▸ **WHAT YOU SHOULD DO**: Please repeat the records exactly from their first line, finishing at the line containing "Task: Open Refresh Every 60s dropdown" and including it.

▸ **RECORD EXCERPTS**:
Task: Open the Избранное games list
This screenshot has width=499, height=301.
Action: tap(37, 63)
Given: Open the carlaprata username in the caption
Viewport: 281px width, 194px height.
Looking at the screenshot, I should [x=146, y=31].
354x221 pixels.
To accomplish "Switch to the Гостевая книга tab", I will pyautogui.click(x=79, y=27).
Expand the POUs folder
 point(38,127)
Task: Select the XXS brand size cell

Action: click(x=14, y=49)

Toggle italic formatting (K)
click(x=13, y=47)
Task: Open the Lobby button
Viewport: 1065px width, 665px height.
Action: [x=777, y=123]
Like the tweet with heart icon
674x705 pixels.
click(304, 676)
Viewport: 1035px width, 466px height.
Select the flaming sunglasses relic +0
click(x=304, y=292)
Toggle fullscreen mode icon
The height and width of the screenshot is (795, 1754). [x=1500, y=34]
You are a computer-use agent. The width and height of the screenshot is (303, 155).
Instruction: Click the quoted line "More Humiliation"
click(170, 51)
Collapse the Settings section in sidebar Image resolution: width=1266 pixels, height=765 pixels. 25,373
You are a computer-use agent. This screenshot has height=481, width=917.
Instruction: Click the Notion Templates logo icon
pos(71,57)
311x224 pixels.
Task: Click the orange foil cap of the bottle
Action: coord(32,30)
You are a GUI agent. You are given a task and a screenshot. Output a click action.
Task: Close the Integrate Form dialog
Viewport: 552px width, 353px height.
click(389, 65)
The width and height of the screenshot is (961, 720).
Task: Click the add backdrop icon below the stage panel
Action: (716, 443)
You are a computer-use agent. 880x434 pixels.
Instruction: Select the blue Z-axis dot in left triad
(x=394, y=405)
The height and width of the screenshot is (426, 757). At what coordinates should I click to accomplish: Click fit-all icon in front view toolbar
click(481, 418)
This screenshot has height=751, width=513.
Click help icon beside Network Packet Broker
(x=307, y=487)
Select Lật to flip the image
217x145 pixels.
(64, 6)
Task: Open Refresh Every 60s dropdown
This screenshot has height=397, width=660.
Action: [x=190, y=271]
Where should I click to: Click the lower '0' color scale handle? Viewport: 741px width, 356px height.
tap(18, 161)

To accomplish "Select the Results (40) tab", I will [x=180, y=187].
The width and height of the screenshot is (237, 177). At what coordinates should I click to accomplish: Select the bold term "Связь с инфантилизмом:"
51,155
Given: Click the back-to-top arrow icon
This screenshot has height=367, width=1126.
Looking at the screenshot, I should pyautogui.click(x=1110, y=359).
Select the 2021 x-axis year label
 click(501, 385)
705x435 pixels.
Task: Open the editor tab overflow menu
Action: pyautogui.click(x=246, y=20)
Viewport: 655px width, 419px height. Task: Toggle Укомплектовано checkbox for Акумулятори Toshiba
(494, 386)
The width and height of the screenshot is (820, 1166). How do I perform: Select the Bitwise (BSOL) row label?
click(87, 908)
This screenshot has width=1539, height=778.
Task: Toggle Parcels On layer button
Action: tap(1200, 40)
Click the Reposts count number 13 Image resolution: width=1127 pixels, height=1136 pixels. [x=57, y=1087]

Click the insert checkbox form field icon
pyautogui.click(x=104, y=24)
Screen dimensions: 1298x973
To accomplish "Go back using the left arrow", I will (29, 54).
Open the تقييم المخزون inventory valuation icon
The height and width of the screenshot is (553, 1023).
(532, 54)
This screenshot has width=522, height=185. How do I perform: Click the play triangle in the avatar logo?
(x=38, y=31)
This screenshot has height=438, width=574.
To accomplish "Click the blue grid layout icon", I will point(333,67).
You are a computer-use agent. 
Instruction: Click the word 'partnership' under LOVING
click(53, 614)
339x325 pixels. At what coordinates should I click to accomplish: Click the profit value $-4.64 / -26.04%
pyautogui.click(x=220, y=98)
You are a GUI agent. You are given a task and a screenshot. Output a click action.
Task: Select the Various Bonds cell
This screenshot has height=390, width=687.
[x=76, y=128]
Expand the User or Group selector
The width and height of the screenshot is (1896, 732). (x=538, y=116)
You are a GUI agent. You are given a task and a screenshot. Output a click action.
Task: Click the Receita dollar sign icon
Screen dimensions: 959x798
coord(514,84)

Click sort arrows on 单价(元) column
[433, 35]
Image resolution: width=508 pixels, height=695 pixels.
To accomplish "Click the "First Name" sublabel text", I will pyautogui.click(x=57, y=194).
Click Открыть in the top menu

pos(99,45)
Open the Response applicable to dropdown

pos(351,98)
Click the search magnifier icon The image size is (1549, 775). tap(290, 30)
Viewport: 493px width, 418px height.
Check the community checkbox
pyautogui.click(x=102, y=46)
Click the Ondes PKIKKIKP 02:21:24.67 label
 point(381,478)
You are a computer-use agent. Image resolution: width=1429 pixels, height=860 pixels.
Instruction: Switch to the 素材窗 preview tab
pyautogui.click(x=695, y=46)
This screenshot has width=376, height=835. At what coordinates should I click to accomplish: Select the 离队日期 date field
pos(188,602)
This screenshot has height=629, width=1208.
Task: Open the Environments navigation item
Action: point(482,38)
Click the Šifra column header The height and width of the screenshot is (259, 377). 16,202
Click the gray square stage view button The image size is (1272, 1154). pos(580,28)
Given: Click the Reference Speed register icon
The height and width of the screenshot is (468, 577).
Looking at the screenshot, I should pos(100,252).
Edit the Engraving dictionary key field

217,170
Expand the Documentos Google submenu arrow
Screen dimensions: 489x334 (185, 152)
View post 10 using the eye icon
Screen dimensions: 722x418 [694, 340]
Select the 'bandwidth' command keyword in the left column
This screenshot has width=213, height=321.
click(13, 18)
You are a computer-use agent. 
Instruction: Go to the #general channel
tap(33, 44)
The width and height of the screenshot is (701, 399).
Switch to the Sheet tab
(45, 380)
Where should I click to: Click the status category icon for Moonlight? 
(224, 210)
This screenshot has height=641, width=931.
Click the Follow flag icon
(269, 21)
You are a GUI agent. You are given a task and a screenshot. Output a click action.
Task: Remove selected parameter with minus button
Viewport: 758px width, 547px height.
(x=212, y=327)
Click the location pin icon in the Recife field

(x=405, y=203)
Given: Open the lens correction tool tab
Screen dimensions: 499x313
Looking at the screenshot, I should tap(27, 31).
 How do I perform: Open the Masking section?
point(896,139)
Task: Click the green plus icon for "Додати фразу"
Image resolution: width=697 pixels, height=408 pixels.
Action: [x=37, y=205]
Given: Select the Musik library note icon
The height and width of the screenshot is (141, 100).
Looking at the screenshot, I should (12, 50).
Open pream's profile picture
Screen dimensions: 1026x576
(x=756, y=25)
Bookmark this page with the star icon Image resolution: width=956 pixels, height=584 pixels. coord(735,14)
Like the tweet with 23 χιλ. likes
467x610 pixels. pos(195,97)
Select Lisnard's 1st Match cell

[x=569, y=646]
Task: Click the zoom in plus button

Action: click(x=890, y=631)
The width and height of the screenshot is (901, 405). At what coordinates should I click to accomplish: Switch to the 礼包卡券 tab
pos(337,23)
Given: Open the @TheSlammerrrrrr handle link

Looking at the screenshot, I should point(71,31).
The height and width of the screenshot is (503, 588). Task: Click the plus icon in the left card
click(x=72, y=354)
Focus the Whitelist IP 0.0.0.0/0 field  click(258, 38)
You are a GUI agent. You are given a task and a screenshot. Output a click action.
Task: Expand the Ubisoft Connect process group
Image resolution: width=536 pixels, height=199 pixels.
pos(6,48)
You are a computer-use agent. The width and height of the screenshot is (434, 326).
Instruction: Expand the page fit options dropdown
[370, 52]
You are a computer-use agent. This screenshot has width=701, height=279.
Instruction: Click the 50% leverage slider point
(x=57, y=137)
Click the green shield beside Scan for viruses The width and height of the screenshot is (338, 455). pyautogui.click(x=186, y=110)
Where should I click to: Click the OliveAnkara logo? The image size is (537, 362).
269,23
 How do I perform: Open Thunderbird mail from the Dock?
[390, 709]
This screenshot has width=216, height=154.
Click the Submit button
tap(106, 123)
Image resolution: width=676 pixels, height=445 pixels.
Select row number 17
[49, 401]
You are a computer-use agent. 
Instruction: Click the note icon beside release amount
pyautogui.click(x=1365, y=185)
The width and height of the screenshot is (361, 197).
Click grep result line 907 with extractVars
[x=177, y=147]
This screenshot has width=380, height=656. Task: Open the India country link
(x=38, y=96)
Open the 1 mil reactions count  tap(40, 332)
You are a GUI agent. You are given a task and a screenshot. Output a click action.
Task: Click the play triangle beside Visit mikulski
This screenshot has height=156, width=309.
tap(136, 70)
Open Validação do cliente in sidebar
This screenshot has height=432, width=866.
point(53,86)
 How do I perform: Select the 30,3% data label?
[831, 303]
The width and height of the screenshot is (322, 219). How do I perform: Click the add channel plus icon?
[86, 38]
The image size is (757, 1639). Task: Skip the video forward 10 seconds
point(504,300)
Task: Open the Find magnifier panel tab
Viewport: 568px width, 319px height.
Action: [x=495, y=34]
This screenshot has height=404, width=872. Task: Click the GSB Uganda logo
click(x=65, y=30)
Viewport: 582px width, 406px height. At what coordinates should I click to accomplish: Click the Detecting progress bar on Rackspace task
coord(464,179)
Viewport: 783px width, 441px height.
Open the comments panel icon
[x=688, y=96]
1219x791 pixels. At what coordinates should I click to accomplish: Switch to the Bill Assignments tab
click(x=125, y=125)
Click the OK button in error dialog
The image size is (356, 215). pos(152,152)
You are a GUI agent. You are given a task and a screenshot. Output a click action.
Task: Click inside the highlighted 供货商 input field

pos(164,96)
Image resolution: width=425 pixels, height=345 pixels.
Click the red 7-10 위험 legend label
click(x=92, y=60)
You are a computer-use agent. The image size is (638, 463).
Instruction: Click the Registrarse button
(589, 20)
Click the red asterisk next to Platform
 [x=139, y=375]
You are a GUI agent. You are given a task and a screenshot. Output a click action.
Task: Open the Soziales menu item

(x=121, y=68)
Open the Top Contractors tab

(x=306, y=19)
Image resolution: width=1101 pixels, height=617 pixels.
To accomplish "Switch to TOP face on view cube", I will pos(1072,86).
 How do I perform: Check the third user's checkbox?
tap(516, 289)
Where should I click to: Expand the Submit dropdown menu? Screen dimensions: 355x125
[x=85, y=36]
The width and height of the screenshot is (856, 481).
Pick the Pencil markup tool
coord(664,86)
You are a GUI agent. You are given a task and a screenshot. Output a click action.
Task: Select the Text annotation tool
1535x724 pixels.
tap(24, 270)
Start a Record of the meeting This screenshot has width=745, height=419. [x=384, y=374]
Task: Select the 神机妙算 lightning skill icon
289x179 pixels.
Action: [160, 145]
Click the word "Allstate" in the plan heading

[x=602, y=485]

▸ **ANSWER BOX**:
Task: Open the Избранное games list
This screenshot has width=499, height=301.
Action: tap(37, 63)
Given: Open the carlaprata username in the caption
Viewport: 281px width, 194px height.
Looking at the screenshot, I should [x=146, y=31].
354x221 pixels.
To accomplish "Switch to the Гостевая книга tab", I will pyautogui.click(x=79, y=27).
Expand the POUs folder
 point(38,127)
Task: Select the XXS brand size cell

Action: click(x=14, y=49)

Toggle italic formatting (K)
click(x=13, y=47)
Task: Open the Lobby button
Viewport: 1065px width, 665px height.
Action: [x=777, y=123]
Like the tweet with heart icon
674x705 pixels.
click(304, 676)
Viewport: 1035px width, 466px height.
Select the flaming sunglasses relic +0
click(x=304, y=292)
Toggle fullscreen mode icon
The height and width of the screenshot is (795, 1754). [x=1500, y=34]
You are a computer-use agent. The width and height of the screenshot is (303, 155).
Instruction: Click the quoted line "More Humiliation"
click(170, 51)
Collapse the Settings section in sidebar Image resolution: width=1266 pixels, height=765 pixels. 25,373
You are a computer-use agent. This screenshot has height=481, width=917.
Instruction: Click the Notion Templates logo icon
pos(71,57)
311x224 pixels.
Task: Click the orange foil cap of the bottle
Action: coord(32,30)
You are a GUI agent. You are given a task and a screenshot. Output a click action.
Task: Close the Integrate Form dialog
Viewport: 552px width, 353px height.
click(389, 65)
The width and height of the screenshot is (961, 720).
Task: Click the add backdrop icon below the stage panel
Action: (716, 443)
You are a computer-use agent. 880x434 pixels.
Instruction: Select the blue Z-axis dot in left triad
(x=394, y=405)
The height and width of the screenshot is (426, 757). At what coordinates should I click to accomplish: Click fit-all icon in front view toolbar
click(481, 418)
This screenshot has height=751, width=513.
Click help icon beside Network Packet Broker
(x=307, y=487)
Select Lật to flip the image
217x145 pixels.
(64, 6)
Task: Open Refresh Every 60s dropdown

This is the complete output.